飛翔

日々の随想です

低血圧と美女


あと十日もすれば五月だというのに、寒い一日だった。気温10℃。三月下旬の気温である。福島は雪だとか。さぞかし寒いことだろう。風がやけに冷たい。
 寒いと、とたんに朝起きるのがつらくなる。
朝起きられないのは低血圧の人だというが、私は低血圧ではない。単になまけものだというだけだ。
 朝はしっかりご飯を食べないと元気が出ない。
子供の頃から遅刻しそうになっても朝食だけはしっかり食べて出かける子供だった。今もそうだ。
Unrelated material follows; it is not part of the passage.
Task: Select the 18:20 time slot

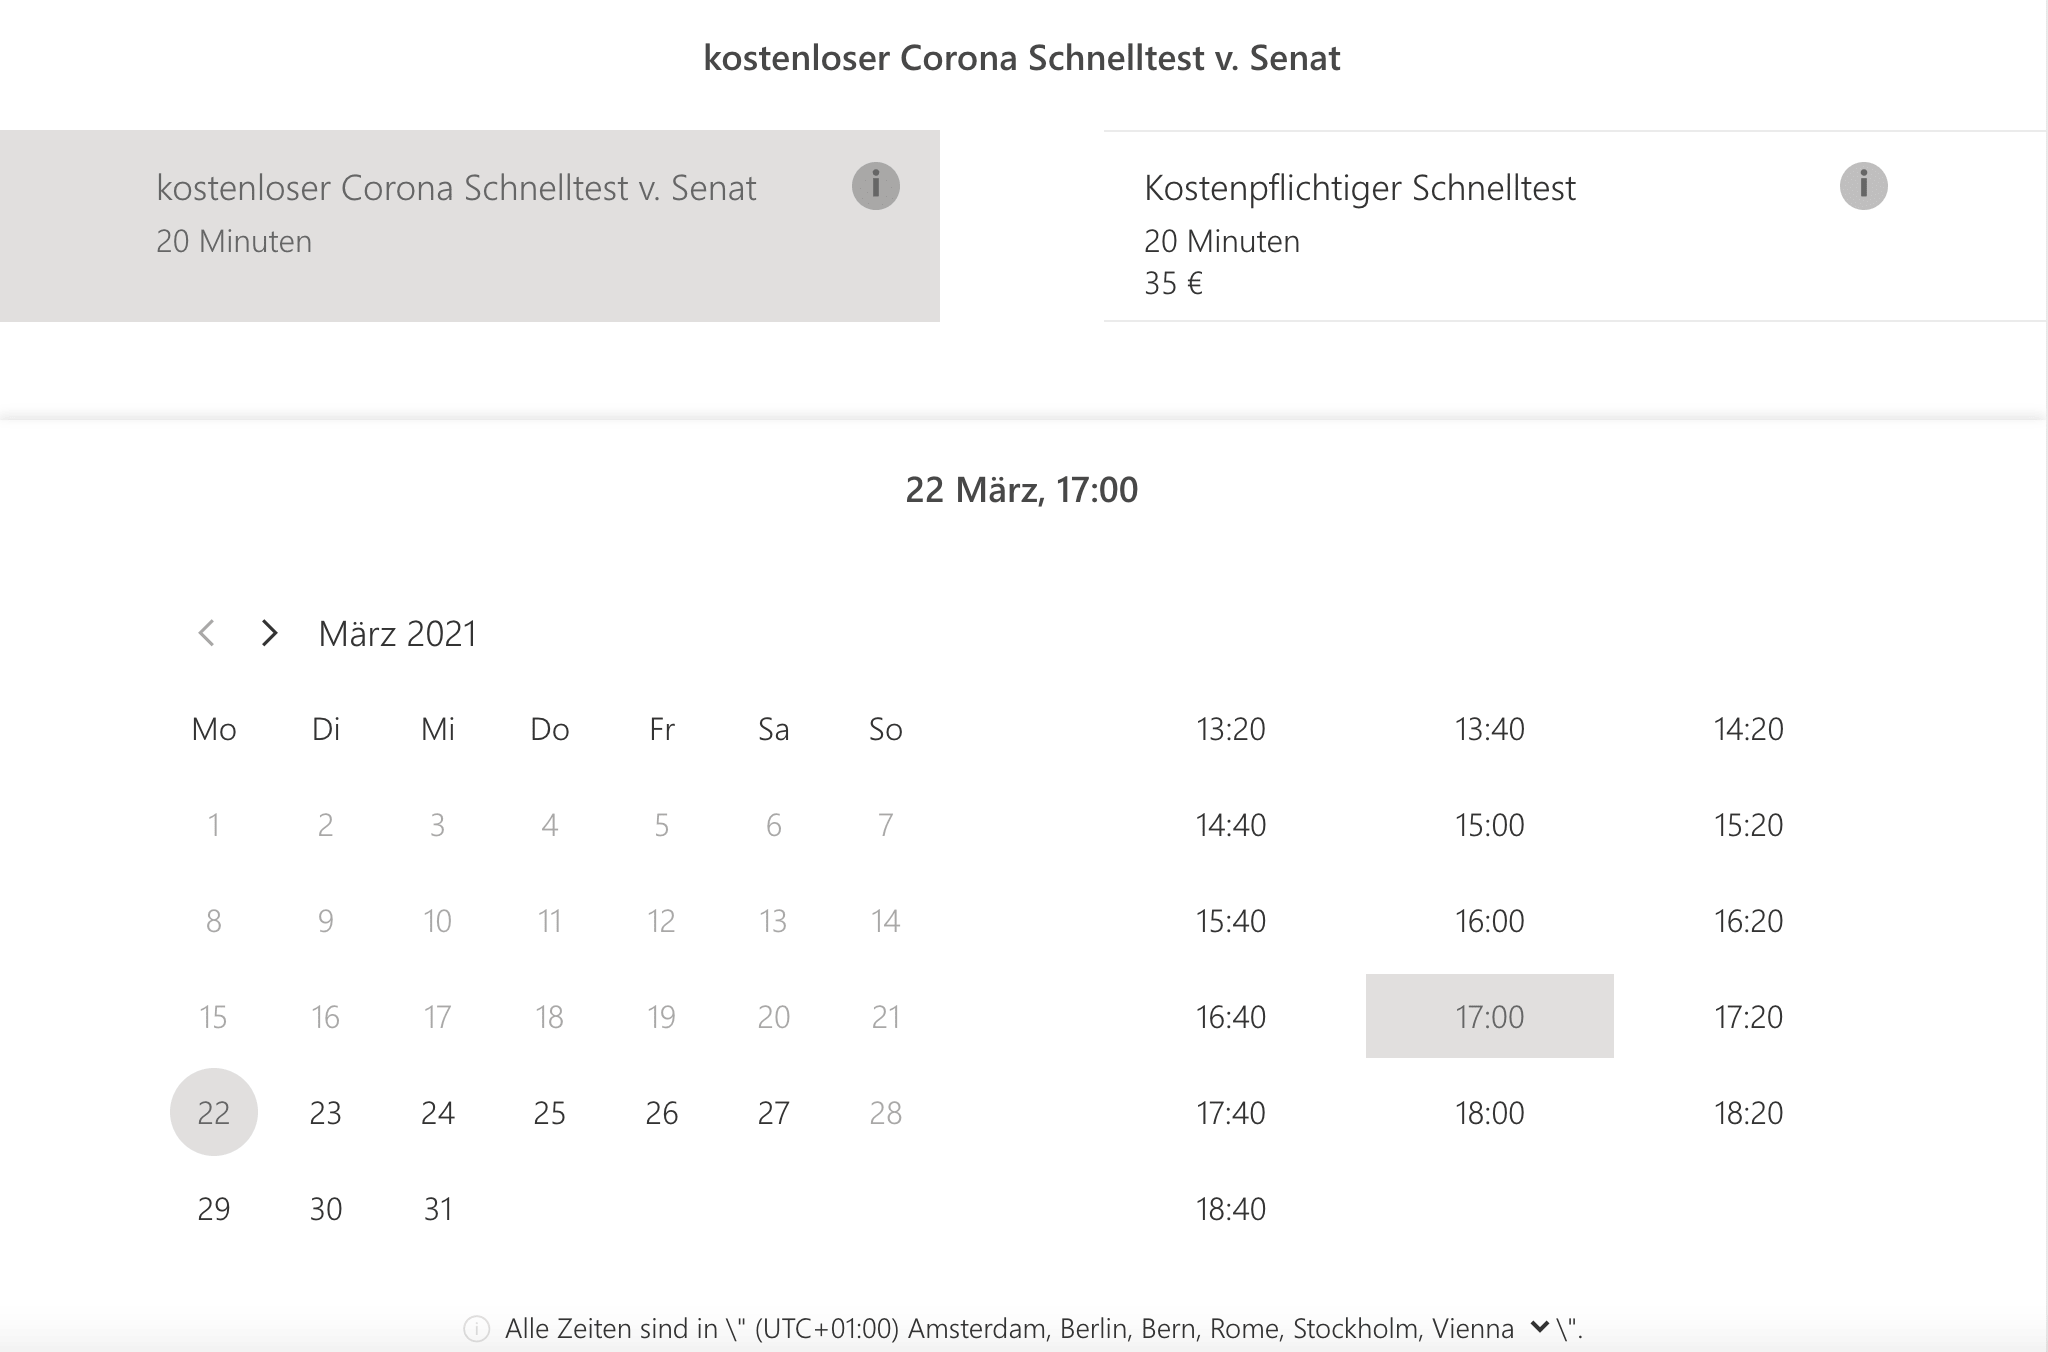Action: click(x=1749, y=1113)
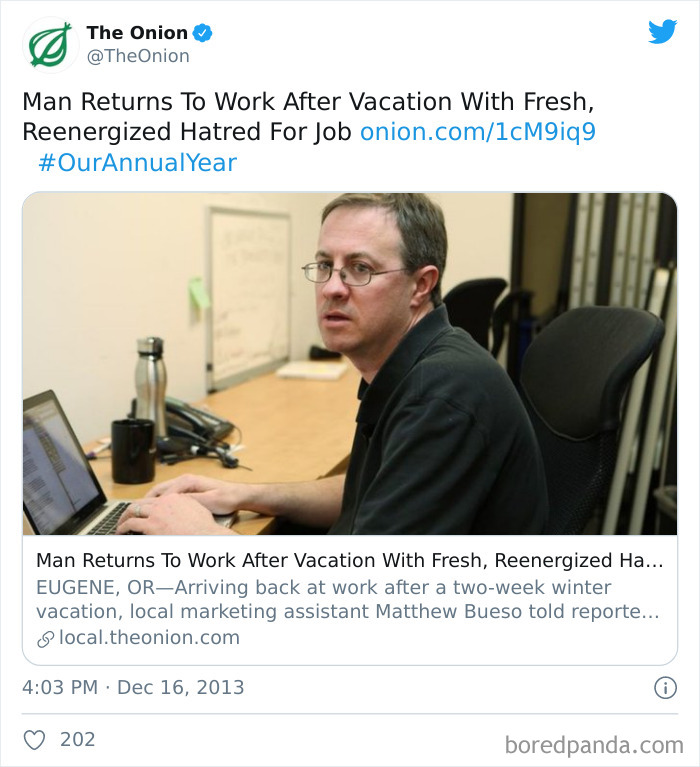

 「美女」というものは、低血圧で朝が弱く、細い柳腰をしならせて「あぁ、今朝は食欲がなくってよ」などと青白い顔を曇らせて言うことになっている。 
それなのに朝から「ああ!おなかが減ったわ!」などと元気いっぱいに起きてくるなんぞは興ざめになる。
 とはいっても、実際、朝起きると「何かいいことありそうだ」と思い、「おなか減ったわ」と思い、「何食べよっかなあ」などと言いながら冷蔵庫をかきまわすわたしなのだから、およそ美女のイメージからは遠のく。


 人生で誰と食卓を共にするか。
それは愛するものと笑いながら食卓をかこむほど楽しくおいしいものはないだろう。
家族の他にというなら、男と女というくくりかたがある。


 まるでフランス映画でもみるような歌を歌う歌人がいる。
松平盟子がその人である。




・えび料理にすこし手間取りそのあいだ男への応え引きのばしおり
・言いかけし皮肉の小骨のみくだす可愛がられていたいこの夜を
ロゼワイン心澄む夜をそそがれて馥郁(ふくいく)とせる時間(とき)が満ちたり

([ミッドナイトコール」『たまゆら草紙』)



 まるでカシニョールの絵の中の女性のようにけだるい退廃が漂ってくる。
そんな夜は美食のテーブルでなくてはならない。
勿論元気いっぱいなどとは極北の人である。


 ああ、私も一度でよいからそんなアンニュイな香りが漂う低血圧の女になりたい。